> _WORK TO COMPLETE_:
Switch every "Instruction" in the entries below to "Command" and keep everything else the same. Leave the pictures out of your answer.

> _PROVIDED INFORMATION_:
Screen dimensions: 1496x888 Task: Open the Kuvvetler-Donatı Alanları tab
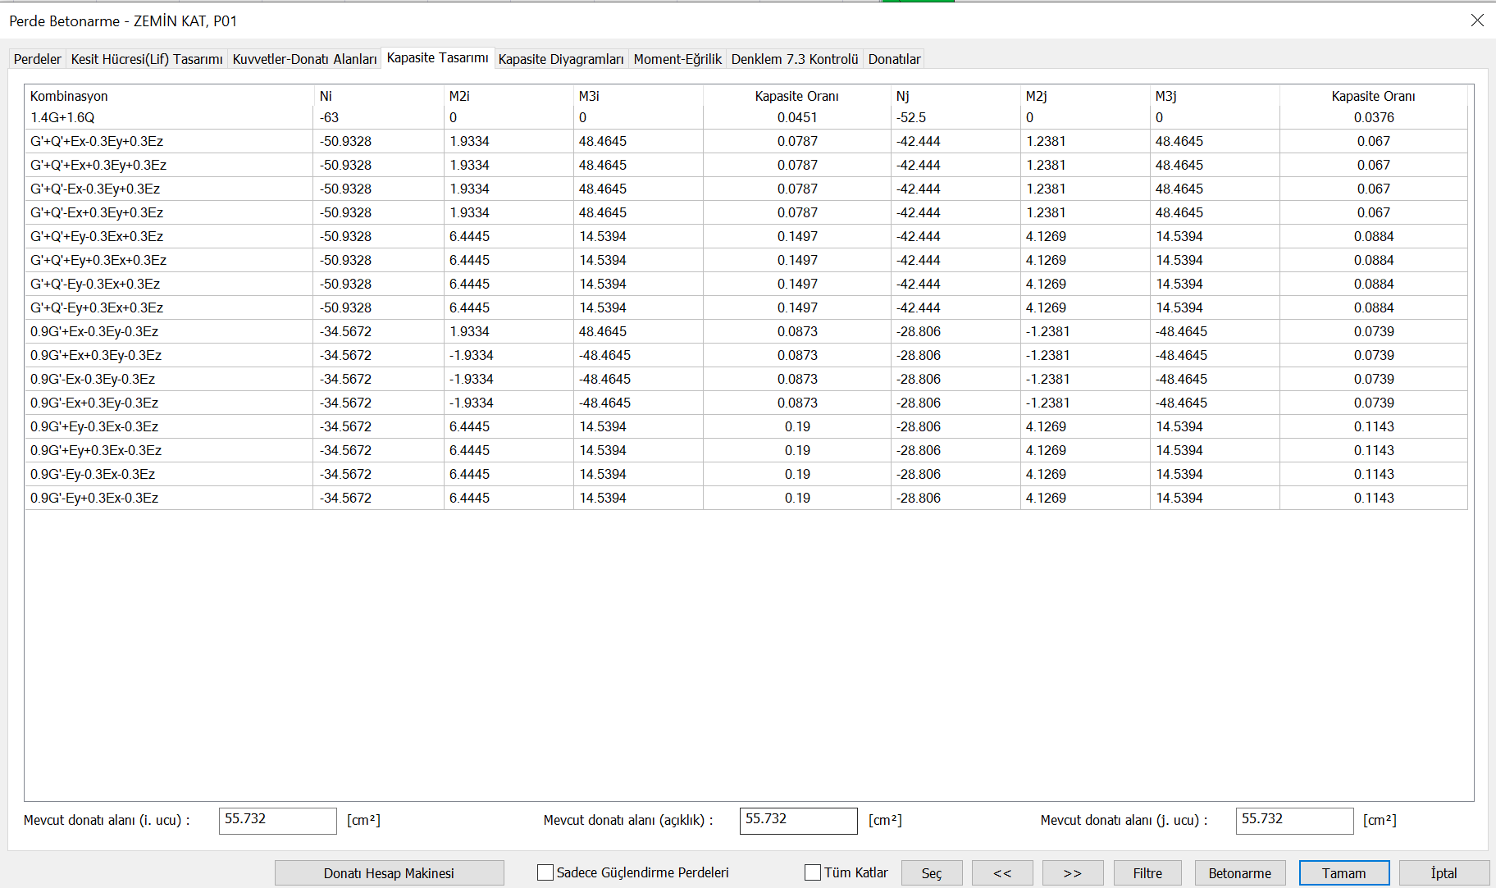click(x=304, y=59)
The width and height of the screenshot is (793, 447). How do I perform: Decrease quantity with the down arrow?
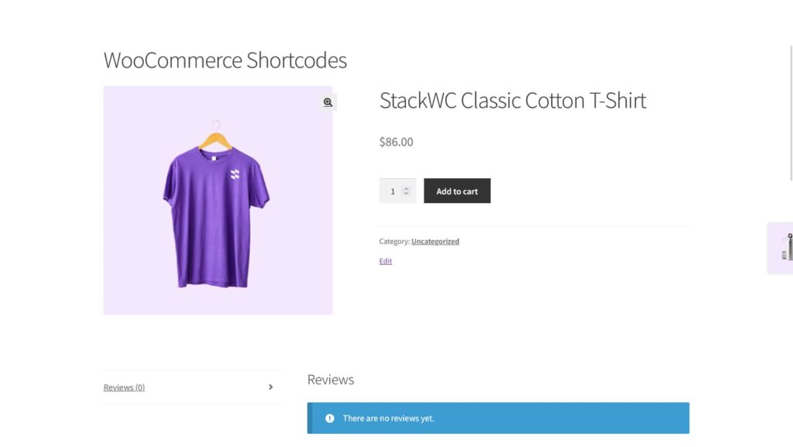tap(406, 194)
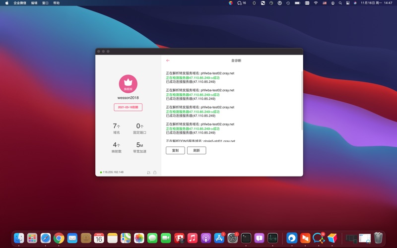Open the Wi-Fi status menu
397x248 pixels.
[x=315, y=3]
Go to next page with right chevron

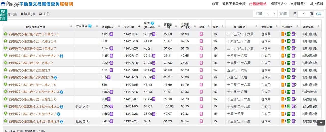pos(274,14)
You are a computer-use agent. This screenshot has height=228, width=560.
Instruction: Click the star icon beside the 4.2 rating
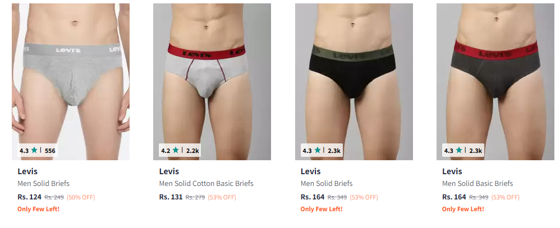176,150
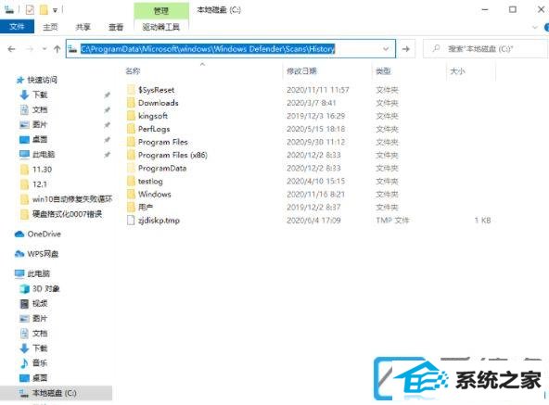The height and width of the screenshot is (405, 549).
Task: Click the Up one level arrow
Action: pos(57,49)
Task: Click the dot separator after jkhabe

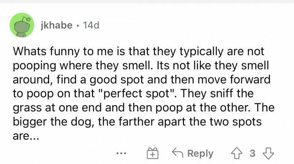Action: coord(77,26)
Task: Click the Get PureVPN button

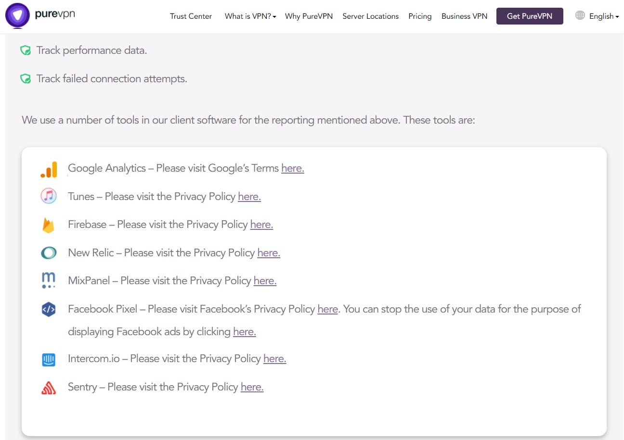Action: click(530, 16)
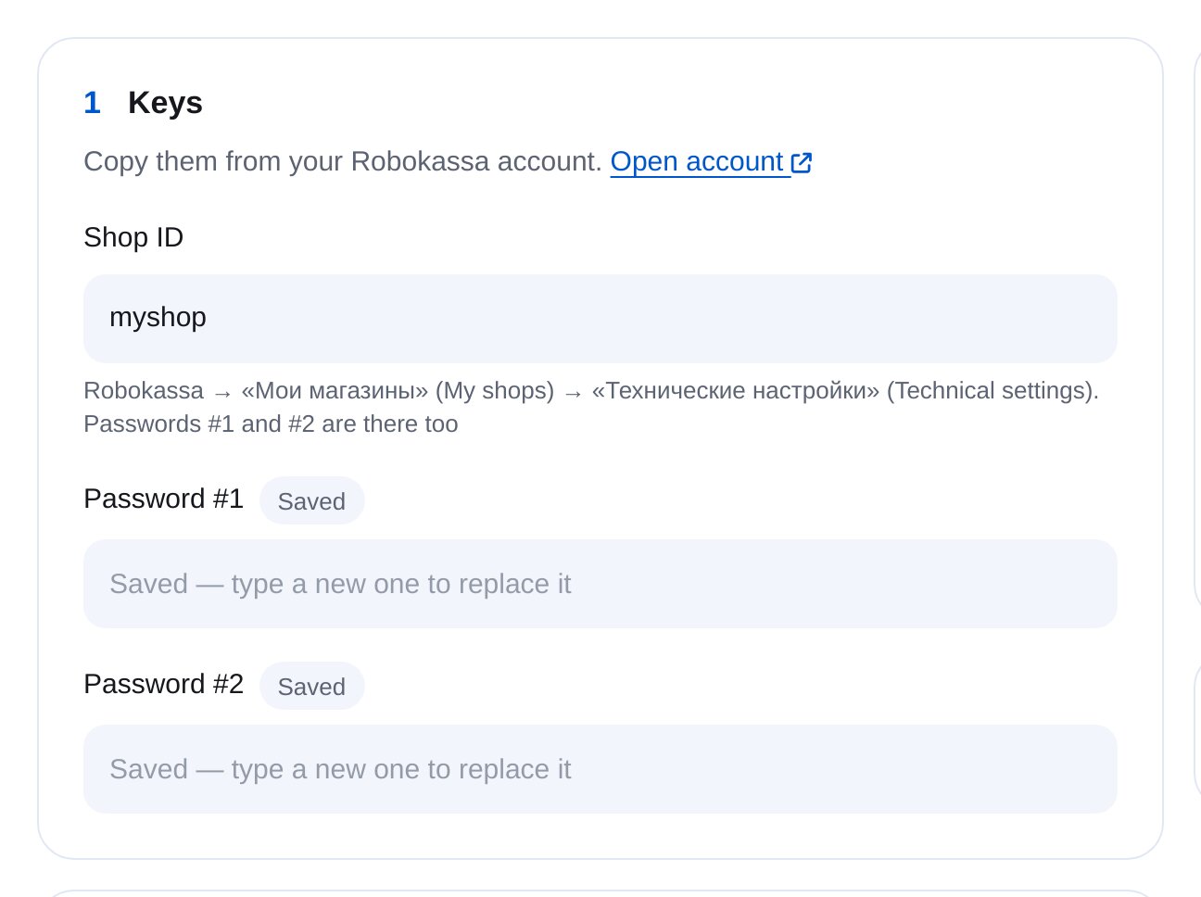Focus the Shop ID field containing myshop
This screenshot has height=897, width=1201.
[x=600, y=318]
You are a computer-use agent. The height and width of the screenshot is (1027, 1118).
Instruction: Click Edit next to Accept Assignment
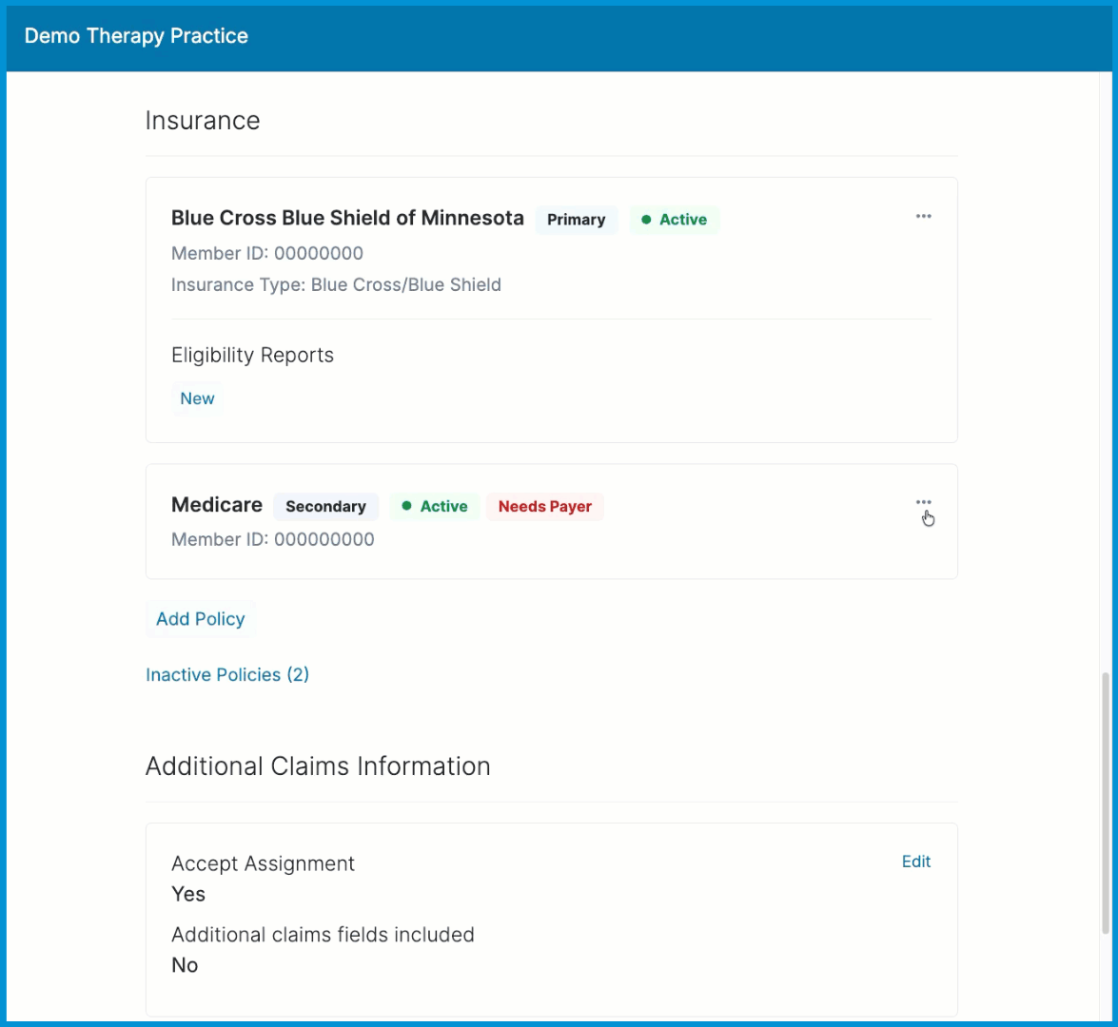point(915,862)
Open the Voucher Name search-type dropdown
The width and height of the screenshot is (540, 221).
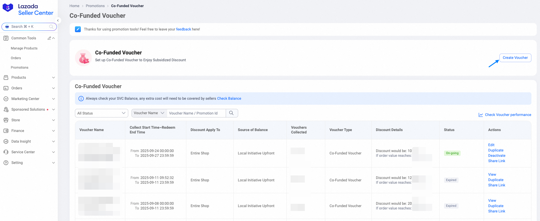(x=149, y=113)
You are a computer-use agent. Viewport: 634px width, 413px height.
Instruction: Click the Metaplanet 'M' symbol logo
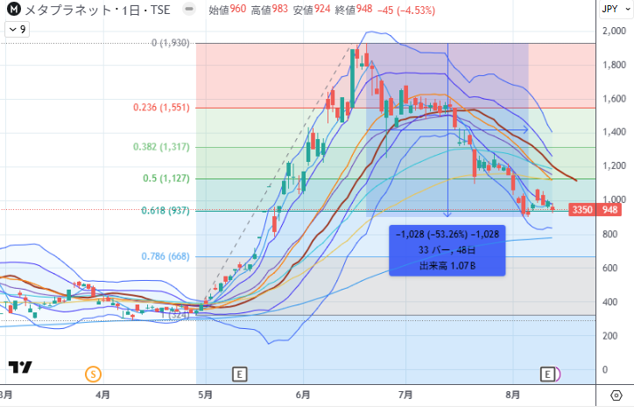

> _OUTPUT FOR THIS TASK_:
Screen dimensions: 1496x888 Task: Open the Kuvvetler-Donatı Alanları tab
click(x=304, y=59)
The width and height of the screenshot is (793, 447). How do I perform: Decrease quantity with the down arrow?
tap(406, 194)
Open the Wi-Fi status menu
397x248 pixels.
[x=315, y=3]
Go to next page with right chevron

pos(274,14)
You are a computer-use agent. This screenshot has height=228, width=560.
Command: Click the star icon beside the 4.2 rating
176,150
The height and width of the screenshot is (405, 549).
Task: Click the Up one level arrow
Action: pos(57,49)
Task: Click the dot separator after jkhabe

Action: coord(77,26)
Task: Click the Get PureVPN button

Action: click(530, 16)
Focus the Shop ID field containing myshop
This screenshot has height=897, width=1201.
[x=600, y=318]
You are a computer-use agent. The height and width of the screenshot is (1027, 1118).
Command: Click Edit next to Accept Assignment
point(915,862)
Open the Voucher Name search-type dropdown
The width and height of the screenshot is (540, 221).
(x=149, y=113)
You are a computer-use agent. Viewport: 634px width, 413px height.
Command: Click the Metaplanet 'M' symbol logo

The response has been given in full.